EY and the other Big Four accounting groups which dominate the industry globally — Deloitte, KPMG and PwC – have been fiercely criticised over a perceived lack of independence in their auditing of companies’ accounts because of the fees they also generate from consulting, tax and deal advisory work.
The firms have rebuilt their consulting arms since initially selling them off after the collapse of US energy company Enron in 2002, which led to the demise of auditor Arthur Andersen and reduced the Big Five to the Big Four.
Senior partners at EY have been discussing their options for a restructuring of its global operations, according to three people with knowledge of the matter.
The plans envisage an audit-focused firm being separated from the rest of the business, the people said.
Such a move would result in two separately-owned businesses and would represent a far more significant change than the more limited operational separation of the Big Four’s UK audit and advisory functions agreed after corporate scandals at retailer BHS and outsourcer Carillion.
The exact structure of the shake-up remains under discussion, one of the people said, and any overhaul would require a partner vote and broad agreement from the individual national member firms that form EY’s global business. The potential split was first reported by Michael West Media.

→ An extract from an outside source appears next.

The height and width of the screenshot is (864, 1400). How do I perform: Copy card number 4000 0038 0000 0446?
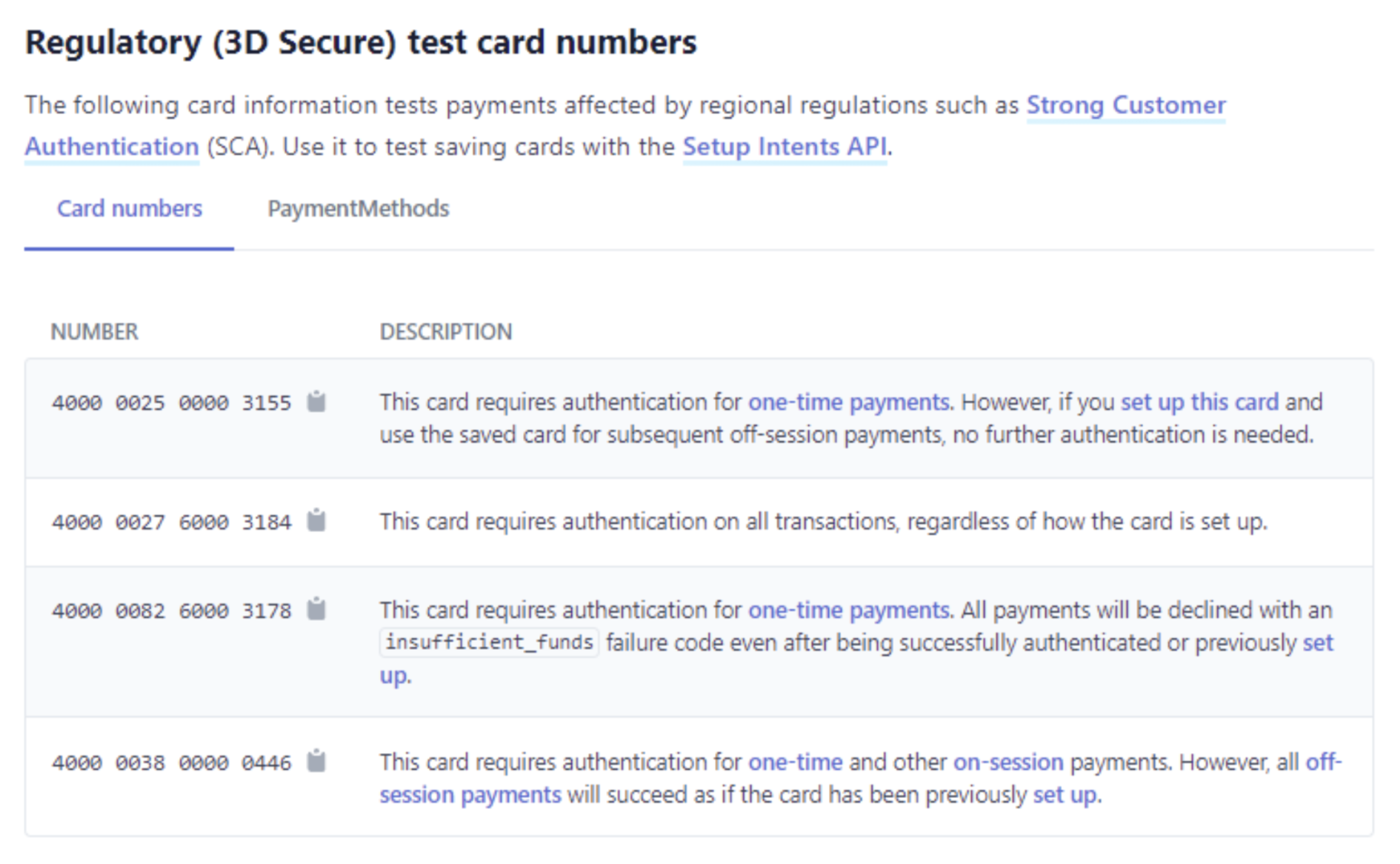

Mergers and acquisitions within professional services firms are notoriously difficult to pull off because of the need to build consensus among the individual partners that own and run the businesses in each country.
EY, which employs 312,000 people in more than 150 countries, is structured as a network of legally separate national member firms, which share a brand and technology as part of a contractual agreement.
EY’s leaders are still trying to find an exact structure that “works for everyone”, one of the people said.
The process could take “many months” and it was not yet certain that a dramatic restructuring would proceed, the person said but acknowledged the changes would be significant if they are voted through.
“We want to lead the profession on a new path,” the person added. “We do realise that it will change the profession.”
A break-up would be a sharp change of position by EY, whose previous global chief executive Mark Weinberger hit out in 2018 at calls for the Big Four to be broken up over concerns about a lack of competition.
EY did not immediately respond to a request for comment.